Ainsi, bien évidemment, et ce n’est pas moi qui le nierai, nous sommes souvent critiquables dans les réponses que nous apportons aux mineurs étrangers isolés. Nous avons trop longtemps nié le problème dans le cadre du rapport de forces qui se jouait entre les différents acteurs publics. La circulaire Taubira de 2013 constitue certes une avancée avec la reconnaissance de la complémentarité des compétences publiques et la tentative de mutualisation entre départements, mais, objectivement, les enfants y sont traités comme des colis dont on repartit la charge plus que comme des jeunes personnes. La circulaire interministérielle du 25 janvier ne semble pas apporter les avancées attendues. La loi Meunier actuellement en débat nous fait même régresser sur ce sujet prècis puisqu’elle légalise la pratique des tests osseux notoirement peu fiables et sérieusement contestés, spécialement par le Comité de l’ONU.
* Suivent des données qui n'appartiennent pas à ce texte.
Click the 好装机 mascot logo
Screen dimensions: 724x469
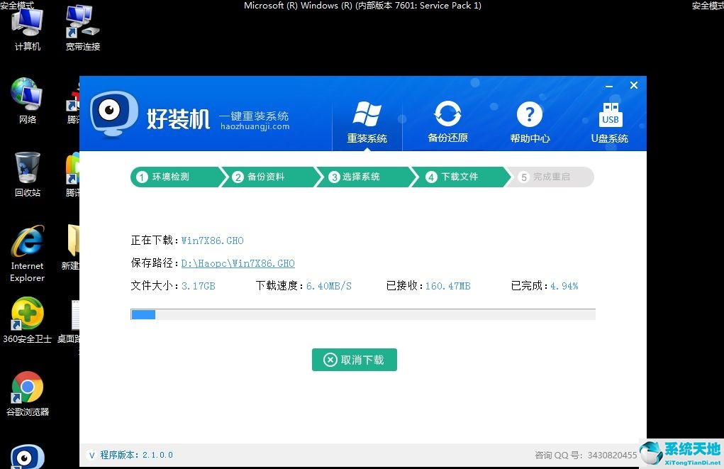point(113,114)
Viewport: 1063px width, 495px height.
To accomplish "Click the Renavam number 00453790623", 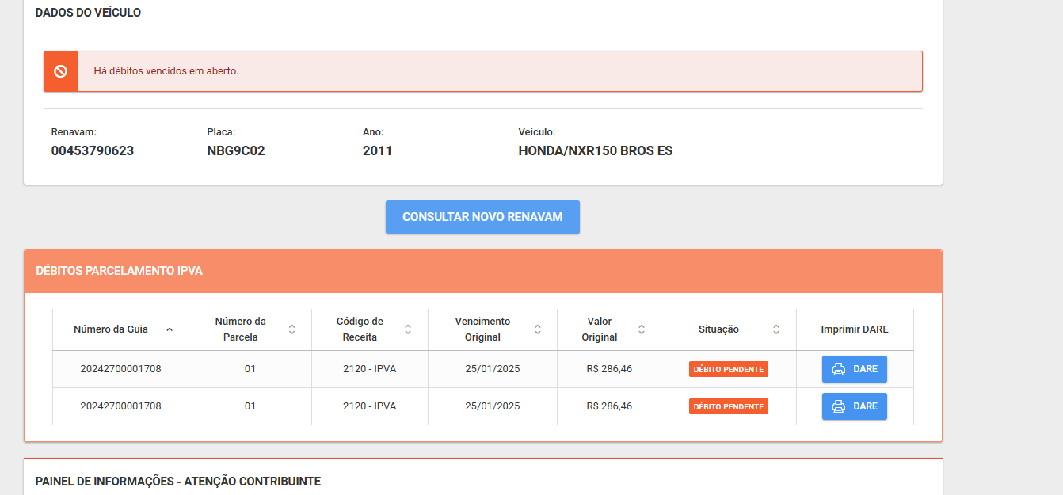I will tap(93, 150).
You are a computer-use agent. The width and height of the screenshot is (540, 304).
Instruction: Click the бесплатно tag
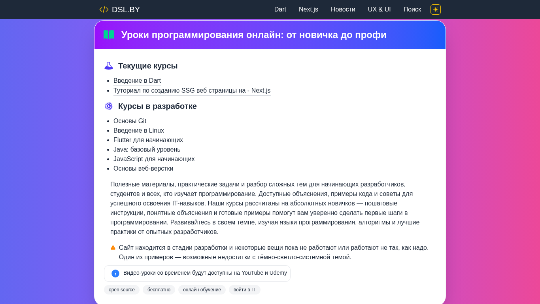[159, 290]
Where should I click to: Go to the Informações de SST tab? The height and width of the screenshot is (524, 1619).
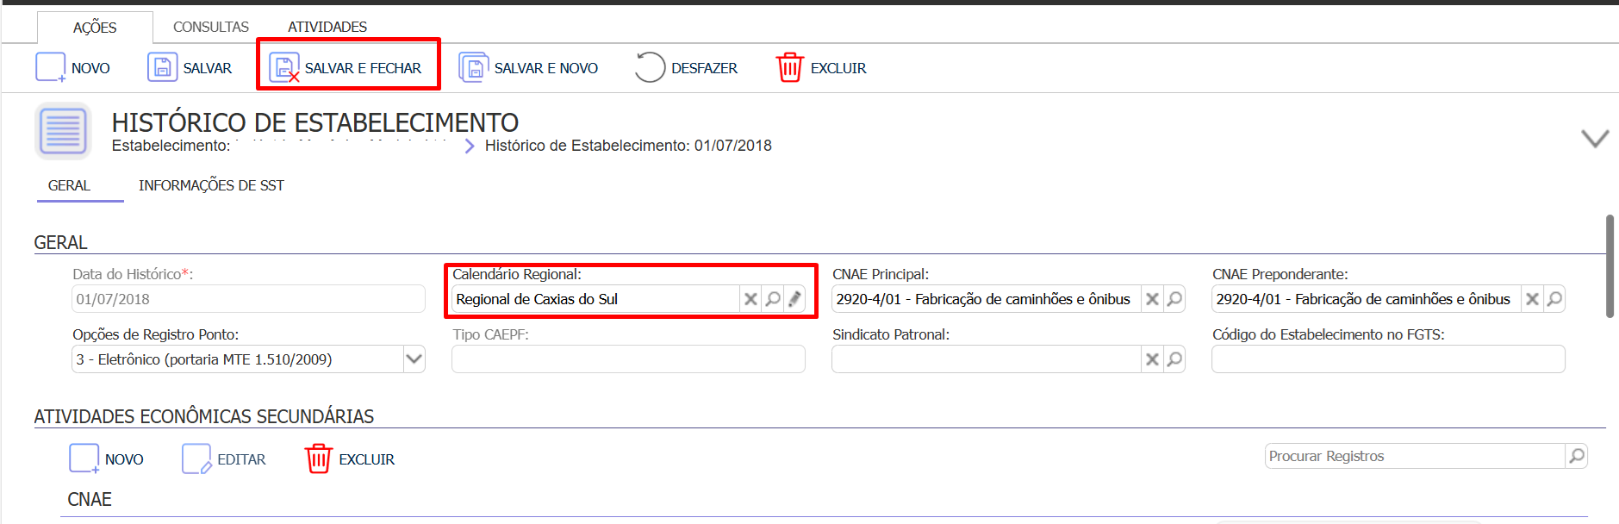point(211,185)

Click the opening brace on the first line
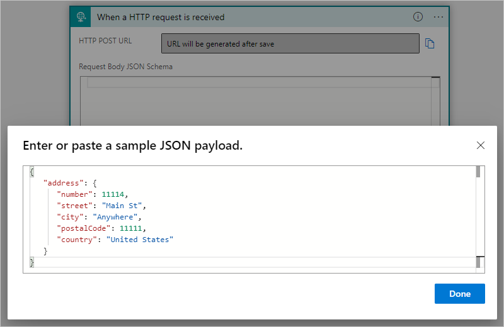click(32, 171)
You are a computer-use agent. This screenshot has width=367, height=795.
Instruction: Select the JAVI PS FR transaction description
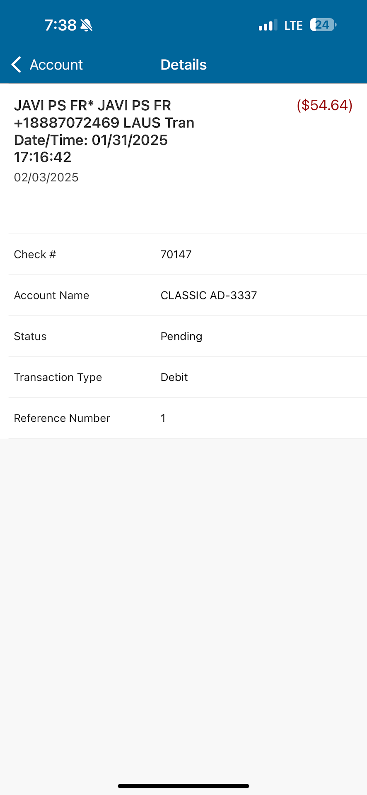click(104, 131)
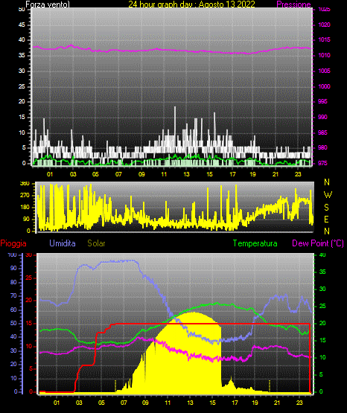Click the Solar legend label
This screenshot has width=347, height=413.
97,243
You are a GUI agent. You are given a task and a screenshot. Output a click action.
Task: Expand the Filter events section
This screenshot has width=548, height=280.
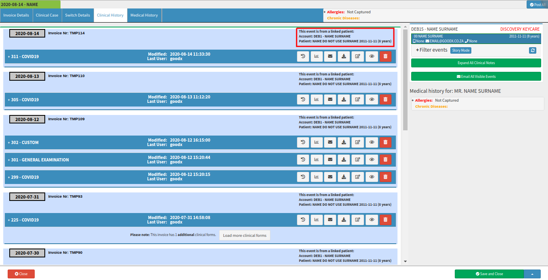pyautogui.click(x=431, y=50)
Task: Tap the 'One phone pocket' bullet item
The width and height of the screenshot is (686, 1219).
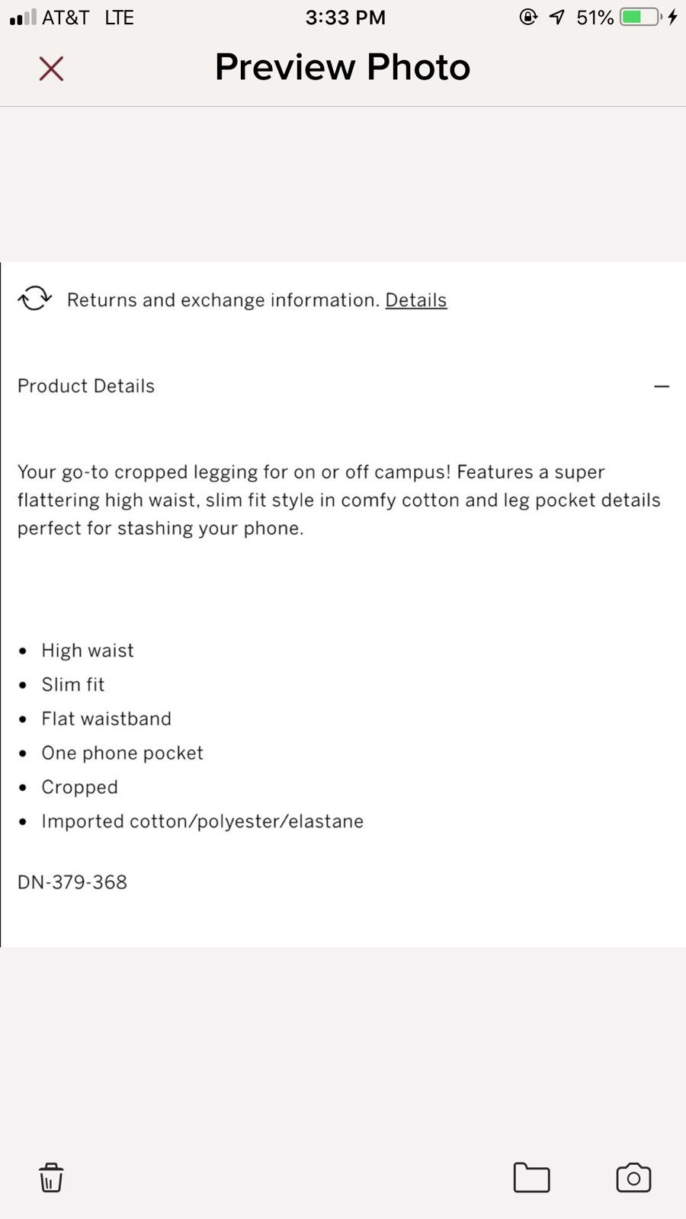Action: pos(123,753)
Oui encore le sort fait aux enfants à Calais et ailleurs – on vise les enfants roms mal-traités au quotidien comme le relève aussi le Comité – est hautement contestable comme le sont les conditions de vie qu’on a laissées petit à petit se mettre en place dans la « jungle » pour les migrants qui y attendent un hypothétique viatique pour la Grande-Bretagne. C’est bien une attitude proactive et offensive qui aurait du être développée et de longue date pour prendre à bras le corps une situation innommable qui s’aggrave de jour en jour
Oui aussi la France aborde du bout de lèvres le débat sur les châtiments corporels avec toujours l’inquiétude – c’était déjà le cas sous N. Sarkozy – de paraitre désinvestir les parents de toute autorité, confondant autorité et violence. La ministre de la famille Laurence Rossignol, adepte de l’éducation sans violence, appelle à un débat public plutôt qu’à une modification de la loi. En effet, elle consciente que les conditions ne sont pas réunies pour légiférer sereinement. Notre pays a la tête ailleurs et fait de la fessée une « tradition « française qui ne fait de mal à personne …
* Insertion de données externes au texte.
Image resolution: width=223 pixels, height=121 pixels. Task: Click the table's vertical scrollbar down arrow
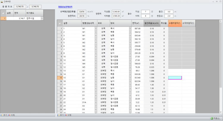[x=221, y=112]
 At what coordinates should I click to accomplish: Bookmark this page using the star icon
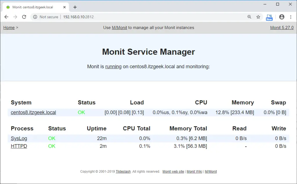[x=258, y=17]
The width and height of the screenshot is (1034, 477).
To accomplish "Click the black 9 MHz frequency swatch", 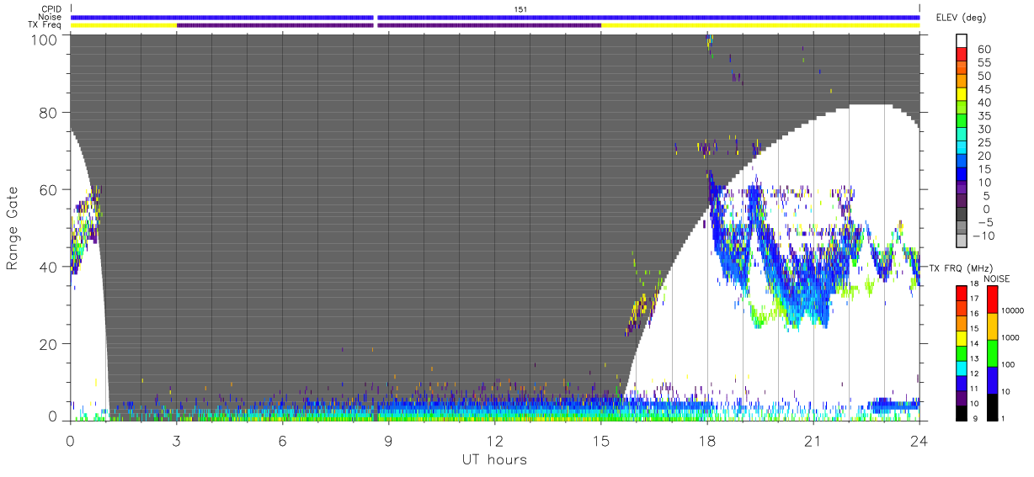I will tap(961, 413).
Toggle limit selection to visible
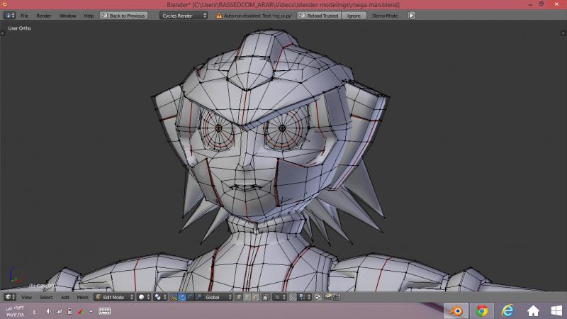Screen dimensions: 567x319 266,297
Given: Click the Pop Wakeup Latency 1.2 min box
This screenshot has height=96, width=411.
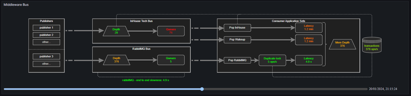Looking at the screenshot, I should pyautogui.click(x=309, y=40).
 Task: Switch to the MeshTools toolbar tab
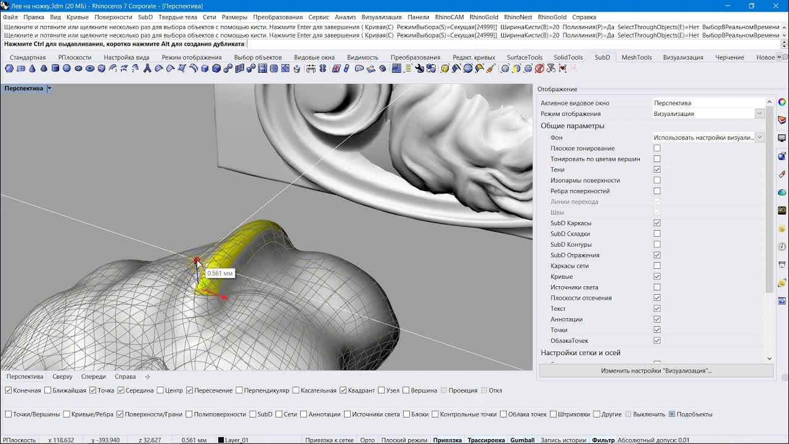tap(636, 57)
Oui des efforts doivent plus que jamais être développés pour garantir le droit à l’éducation pour tous, renforcés ces dernières années, notamment pour les enfants porteurs de handicaps.
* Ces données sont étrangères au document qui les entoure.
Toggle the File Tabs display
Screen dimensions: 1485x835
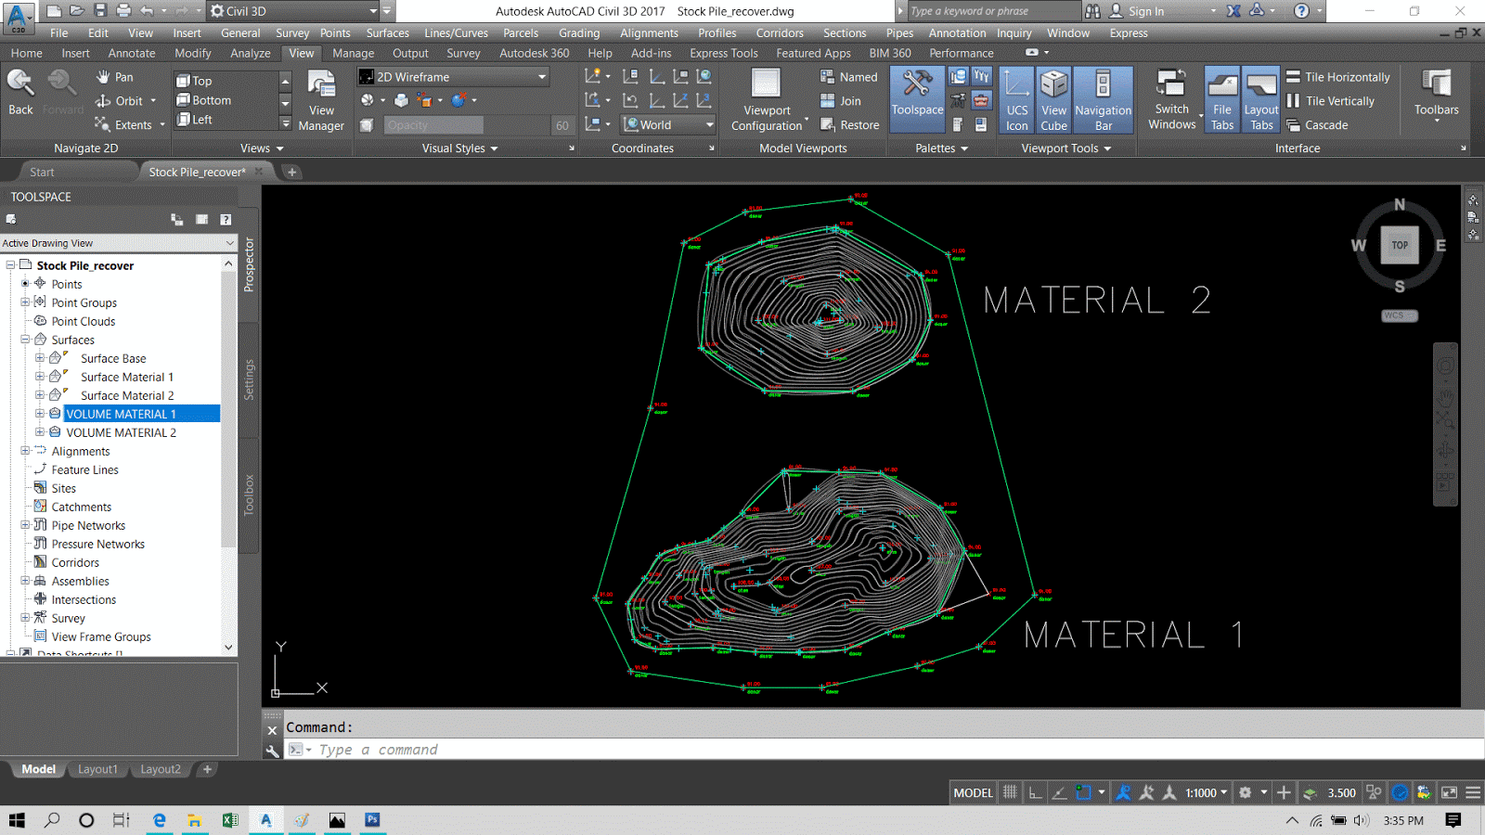[1222, 99]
On multiplierait les sujets sur lesquels le Comité pointe à juste titre le doigt des manques.

copy-Petitjuge.jpgPour autant, c’est l’exercice qui le veut, quand une instance internationale « examine » un pays comme la France elle n’hésite pas à hausser la barre pour justifier les interpellations qu’elle fera à d’autres Etats où vraiment les droits sont foulés aux pieds. Le Comité avait prévenu la délégation française. Je ne dis pas cela pour excuser, mais pour remettre en perspectives les critiques développées.
Reste qu’il est excessif de dire que le Comité estime que rien n’a évolué en France depuis son dernier rapport du Comité de 2009. Au contraire il donne souvent acte des progrès enregistrés, mais il est vrai qu’il ne s’en contente pas.
Ainsi, à juste titre, il nous était reproché de longue date dans les précédentes Observations l’absence de lisibilité dans la gouvernance en protection de l’enfance. La loi Meunier précitée qui doit être adoptée et publiée d’ici la fin mars répond à cette critique avec l’aval du gouvernement contre la résistance du Sénat.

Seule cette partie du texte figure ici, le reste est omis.